Researchers at the US Department of Energy Lawrence Berkeley National Laboratory (LBNL; Berkeley, CA) and the department of chemistry at the University of California, Berkeley, have used femtosecond, two-photon photo emission spectroscopy to study the movements of an electron between a metal and a nonmetal. Such studies may improve understanding of carrier dynamics in optoelectronic devices such as organic light-emitting diodes.
Currently, the area of electron localization between dissimilar materials remains largely unexplored, according to Nien-Hui Ge, lead author of a recently published paper on the group`s work.1 The research techniques, developed by the Berkeley team under the leadership of Charles Harris, are expected to be applicable to studying a wide range of phenomena, including two-dimensional magnetism, high-temperature superconductivity, and electrical conductivity. "These self-trapped carriers and the associated lattice relaxation affect a wide range of phenomena, such as photochemical defect formation, atomic desorption from solid surfaces, and various properties of high-temperature superconducting oxides," Ge wrote.
Electrons in metals usually behave like free electrons, whereas electrons in dielectric materials tend to become localized as polarons in self-induced potentials as a result of strong carrier-lattice interactions. The lattice deformation in which the electron traps itself is caused by small shifts in the positions of positively charged atomic nuclei around the negatively charged electron, Harris said.
The Berkeley researchers used a combination of angle-resolved two-photon photoemission and femtosecond-laser techniques to observe the dynamic electron transition from a delocalized to a localized state at the metal-dielectric interface (see image on p. 31). The light source for the "pump and probe" portion of the experiment was a tunable, femtosecond Ti:sapphire laser (Coherent; Santa Clara, CA). A self-modelocked oscillator was used to seed a 225-kHz regenerative amplifier producing 150-fs pulses at 800 nm. The 800-nm beam was split in an optical parametric amplifier into two beams. One beam was focused onto a sapphire crystal to generate a white-light continuum.

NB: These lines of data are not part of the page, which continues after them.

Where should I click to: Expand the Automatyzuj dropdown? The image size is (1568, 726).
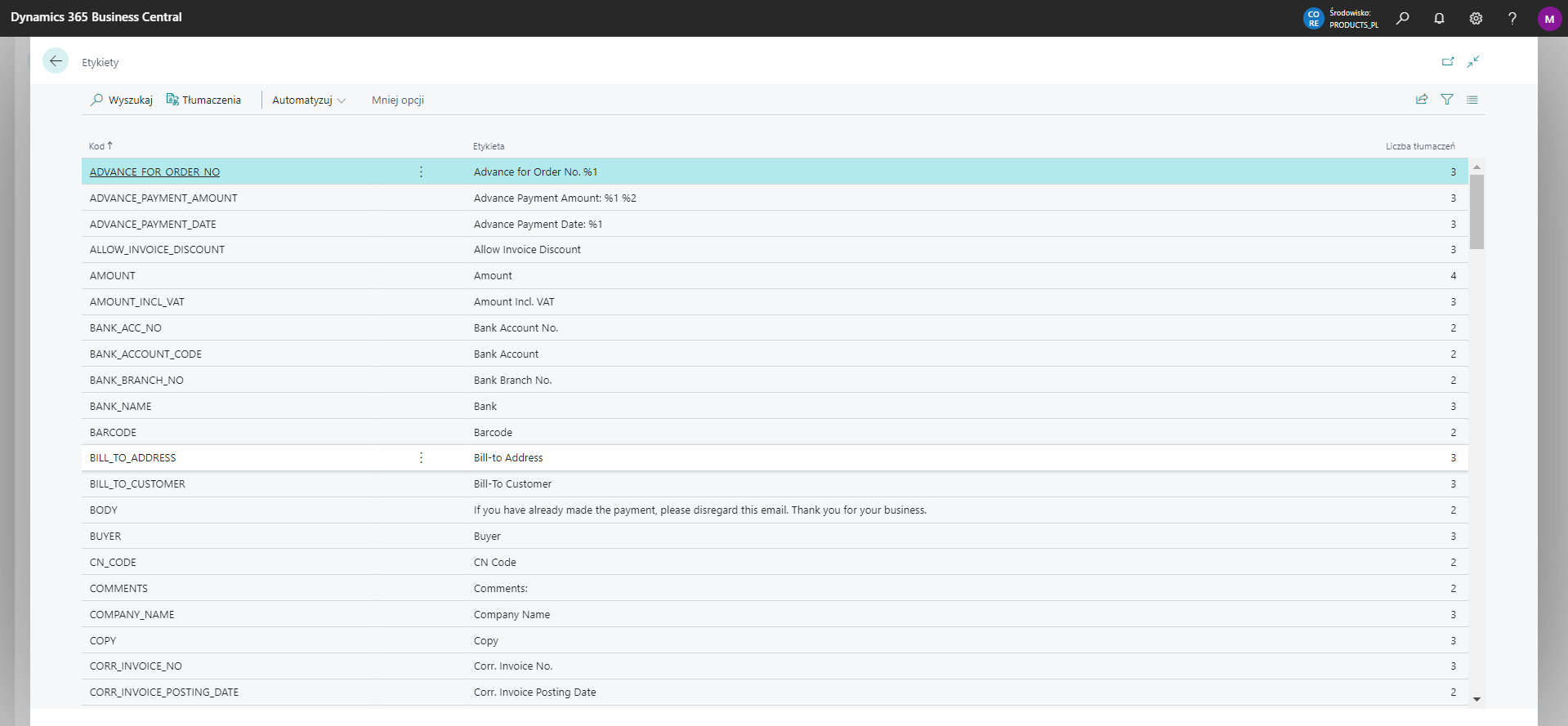point(309,100)
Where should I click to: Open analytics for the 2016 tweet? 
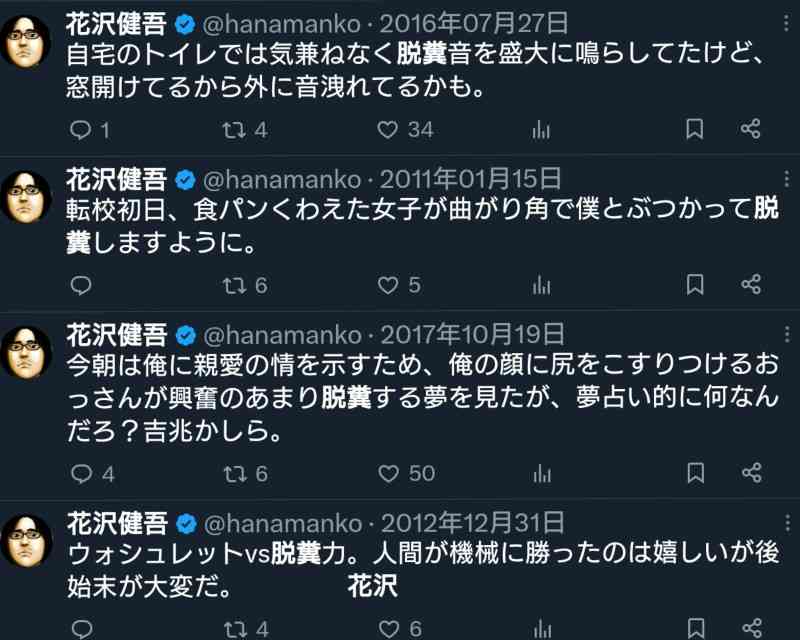coord(541,129)
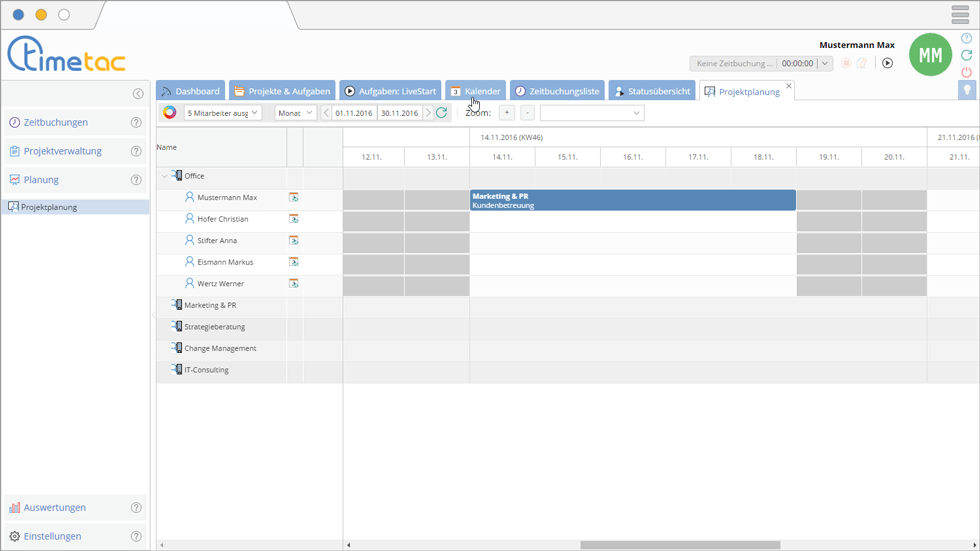Click the zoom in plus button
Viewport: 980px width, 551px height.
pyautogui.click(x=507, y=113)
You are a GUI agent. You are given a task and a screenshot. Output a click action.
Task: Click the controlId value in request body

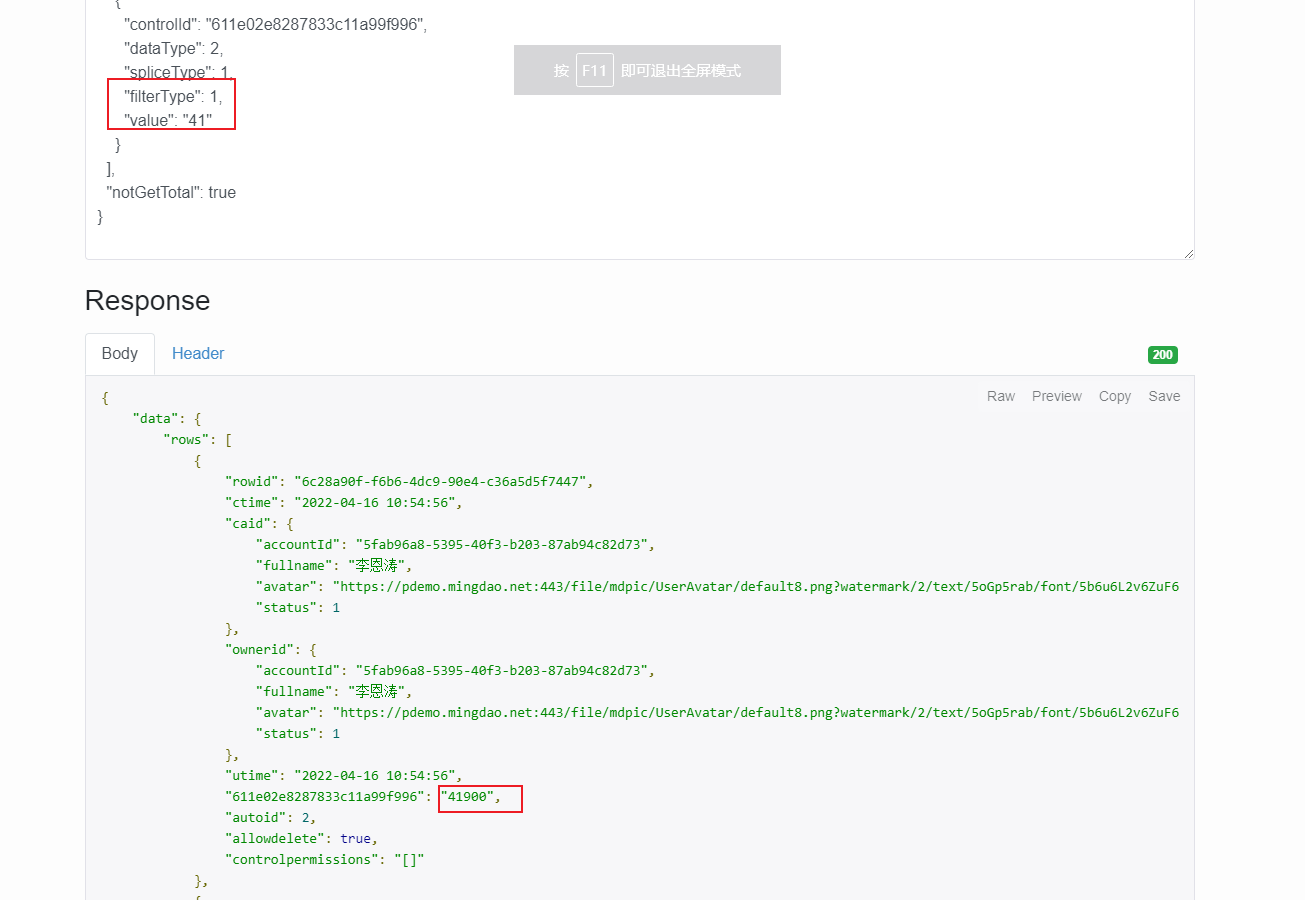tap(315, 25)
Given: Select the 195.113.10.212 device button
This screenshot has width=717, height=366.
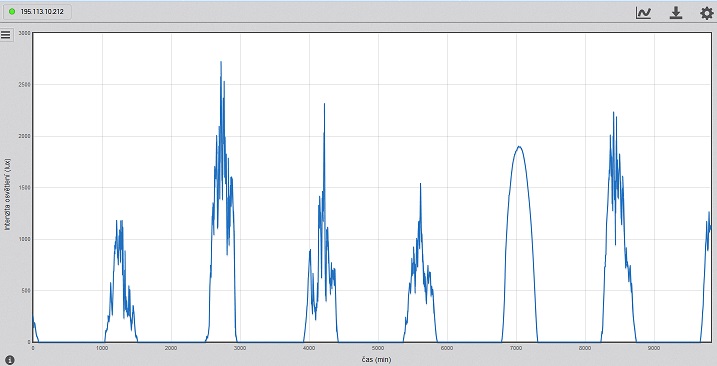Looking at the screenshot, I should coord(37,11).
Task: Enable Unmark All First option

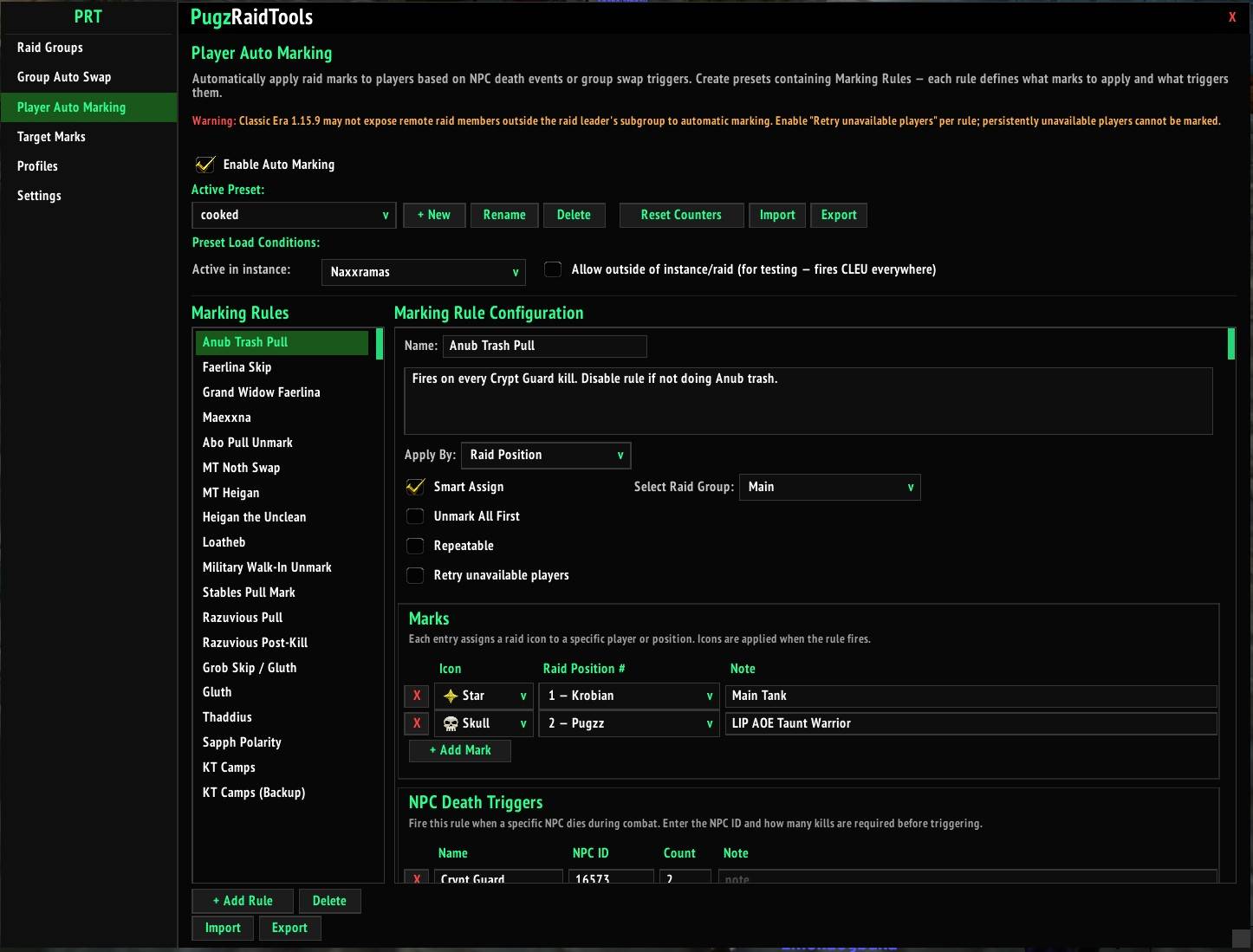Action: (x=415, y=516)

The other beam was frequency-doubled using a beta barium borate (BBO) crystal. The white-light continuum and frequency-doubled light source were then mixed in another BBO crystal to generate a parametrically amplified pulse. The output beam was tunable over the range of 470 to 700 nm and was further compressed to yield 80-fs pulses at 600 nm.
The tunable visible output of the optical parametric amplifier was frequency-doubled to provide an ultraviolet second harmonic that was used to "pump" electrons out of a silver surface into an interface with an overlying coating of alkane molecules. The visible output of the optical parametric amplifier was also used to "probe" the excited electron out of the interface and into the vacuum, where electron kinetic energy at various angles in the relaxation process was measured by time-of-flight analysis.
Within a few hundred femtoseconds after pump pulse excitation, the interfacial electrons were observed to self-trap as polarons. They then tunneled through the adlayer potential barrier and decayed back to the metal within picoseconds. "The ability to both time- and angle-resolve the dynamics of electrons at interfaces allows a quantitative determination of the relaxation energies and lattice displacements associated with the small-polaron self-trapping process," Harris said.
1. N-H. Ge et al., Science 279(9), 202 (January 9, 1998).